• What you should do
Please show every line in the entries below that includes the word "scroll".

(Extracted data entries)
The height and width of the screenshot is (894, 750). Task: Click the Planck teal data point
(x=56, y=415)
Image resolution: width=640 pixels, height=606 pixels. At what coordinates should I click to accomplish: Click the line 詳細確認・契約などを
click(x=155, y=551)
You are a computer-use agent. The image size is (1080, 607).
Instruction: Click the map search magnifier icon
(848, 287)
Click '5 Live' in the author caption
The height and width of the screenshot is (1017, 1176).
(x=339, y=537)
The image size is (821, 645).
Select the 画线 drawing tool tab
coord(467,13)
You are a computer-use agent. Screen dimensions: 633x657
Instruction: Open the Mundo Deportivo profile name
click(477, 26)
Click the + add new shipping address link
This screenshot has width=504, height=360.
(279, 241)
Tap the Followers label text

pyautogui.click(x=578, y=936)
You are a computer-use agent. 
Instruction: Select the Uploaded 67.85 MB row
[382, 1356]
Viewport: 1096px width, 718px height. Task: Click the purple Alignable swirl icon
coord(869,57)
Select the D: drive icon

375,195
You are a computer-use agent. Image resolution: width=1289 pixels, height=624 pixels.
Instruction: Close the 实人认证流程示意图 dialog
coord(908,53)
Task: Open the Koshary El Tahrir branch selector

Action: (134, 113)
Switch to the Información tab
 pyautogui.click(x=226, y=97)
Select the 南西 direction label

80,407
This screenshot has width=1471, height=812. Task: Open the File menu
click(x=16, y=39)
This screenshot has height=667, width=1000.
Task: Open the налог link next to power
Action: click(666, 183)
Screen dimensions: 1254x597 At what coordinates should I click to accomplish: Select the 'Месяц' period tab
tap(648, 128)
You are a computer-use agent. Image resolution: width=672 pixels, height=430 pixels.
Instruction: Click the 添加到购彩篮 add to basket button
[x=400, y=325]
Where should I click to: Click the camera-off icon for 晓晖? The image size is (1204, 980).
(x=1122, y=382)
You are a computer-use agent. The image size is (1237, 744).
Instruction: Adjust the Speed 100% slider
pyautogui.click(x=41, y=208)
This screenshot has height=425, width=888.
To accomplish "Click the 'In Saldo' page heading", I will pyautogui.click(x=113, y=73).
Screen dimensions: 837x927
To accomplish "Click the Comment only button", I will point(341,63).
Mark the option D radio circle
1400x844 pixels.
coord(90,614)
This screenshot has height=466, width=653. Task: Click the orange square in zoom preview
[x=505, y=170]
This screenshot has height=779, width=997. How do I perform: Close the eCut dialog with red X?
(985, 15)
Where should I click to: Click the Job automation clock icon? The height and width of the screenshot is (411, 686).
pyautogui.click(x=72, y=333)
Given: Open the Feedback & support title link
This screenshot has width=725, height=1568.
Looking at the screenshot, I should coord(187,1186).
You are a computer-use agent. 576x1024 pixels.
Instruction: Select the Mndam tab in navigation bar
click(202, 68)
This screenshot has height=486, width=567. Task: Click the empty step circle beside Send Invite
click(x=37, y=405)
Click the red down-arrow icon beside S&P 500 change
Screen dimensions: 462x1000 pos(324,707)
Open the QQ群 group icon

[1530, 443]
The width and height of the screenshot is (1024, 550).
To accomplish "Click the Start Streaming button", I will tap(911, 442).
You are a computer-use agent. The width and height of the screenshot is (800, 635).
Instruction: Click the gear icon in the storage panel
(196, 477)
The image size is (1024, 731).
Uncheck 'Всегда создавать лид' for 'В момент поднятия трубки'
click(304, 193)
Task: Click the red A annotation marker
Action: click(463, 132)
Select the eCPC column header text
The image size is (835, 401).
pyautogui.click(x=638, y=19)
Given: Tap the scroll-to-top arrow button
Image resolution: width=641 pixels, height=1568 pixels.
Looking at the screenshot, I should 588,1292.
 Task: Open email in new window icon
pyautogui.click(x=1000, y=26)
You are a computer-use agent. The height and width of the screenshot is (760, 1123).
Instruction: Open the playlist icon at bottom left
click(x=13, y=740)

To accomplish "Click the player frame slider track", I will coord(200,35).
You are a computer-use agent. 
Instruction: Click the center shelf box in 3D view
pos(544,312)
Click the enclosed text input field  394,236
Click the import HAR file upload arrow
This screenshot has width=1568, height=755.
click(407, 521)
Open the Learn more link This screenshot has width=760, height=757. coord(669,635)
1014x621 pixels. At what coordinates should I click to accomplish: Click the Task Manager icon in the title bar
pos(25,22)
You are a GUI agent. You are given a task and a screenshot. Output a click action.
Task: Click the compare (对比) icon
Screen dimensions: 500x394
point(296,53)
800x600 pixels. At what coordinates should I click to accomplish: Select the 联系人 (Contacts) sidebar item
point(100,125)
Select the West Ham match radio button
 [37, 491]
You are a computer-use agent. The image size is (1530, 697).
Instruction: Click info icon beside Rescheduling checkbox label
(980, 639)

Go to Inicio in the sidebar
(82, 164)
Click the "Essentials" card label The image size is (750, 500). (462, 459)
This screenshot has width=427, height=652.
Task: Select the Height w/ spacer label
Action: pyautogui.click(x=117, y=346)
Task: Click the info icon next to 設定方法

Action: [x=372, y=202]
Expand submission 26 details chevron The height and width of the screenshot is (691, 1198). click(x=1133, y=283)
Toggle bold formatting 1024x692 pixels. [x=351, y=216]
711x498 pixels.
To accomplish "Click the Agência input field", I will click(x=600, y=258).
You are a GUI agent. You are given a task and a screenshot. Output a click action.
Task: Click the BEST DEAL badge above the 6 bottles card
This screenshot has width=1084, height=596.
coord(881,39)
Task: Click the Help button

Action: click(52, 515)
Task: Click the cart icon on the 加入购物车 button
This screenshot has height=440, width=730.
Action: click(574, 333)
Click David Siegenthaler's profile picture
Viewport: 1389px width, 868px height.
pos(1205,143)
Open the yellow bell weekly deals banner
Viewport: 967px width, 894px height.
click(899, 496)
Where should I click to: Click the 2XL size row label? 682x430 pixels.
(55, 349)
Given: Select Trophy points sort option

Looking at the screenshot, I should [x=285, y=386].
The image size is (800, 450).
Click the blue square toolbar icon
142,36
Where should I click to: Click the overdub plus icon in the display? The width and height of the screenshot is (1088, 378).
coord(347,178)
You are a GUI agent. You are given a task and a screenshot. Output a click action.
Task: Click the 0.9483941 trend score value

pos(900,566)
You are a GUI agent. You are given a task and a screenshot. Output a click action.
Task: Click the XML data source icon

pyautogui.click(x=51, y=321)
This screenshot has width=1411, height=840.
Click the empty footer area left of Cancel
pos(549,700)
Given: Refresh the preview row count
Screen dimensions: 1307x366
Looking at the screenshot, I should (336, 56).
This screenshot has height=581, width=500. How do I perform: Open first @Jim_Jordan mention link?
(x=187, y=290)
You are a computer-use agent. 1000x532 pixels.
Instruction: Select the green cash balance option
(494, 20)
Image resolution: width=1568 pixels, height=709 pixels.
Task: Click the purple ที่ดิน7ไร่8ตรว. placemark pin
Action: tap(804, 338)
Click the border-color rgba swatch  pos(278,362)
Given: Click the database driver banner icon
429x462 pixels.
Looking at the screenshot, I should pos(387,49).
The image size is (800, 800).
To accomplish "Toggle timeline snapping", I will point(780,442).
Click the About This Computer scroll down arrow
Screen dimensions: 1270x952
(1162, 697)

• Task answer
Given: Tap the scroll-to-top arrow button
Click the About This Computer scroll down arrow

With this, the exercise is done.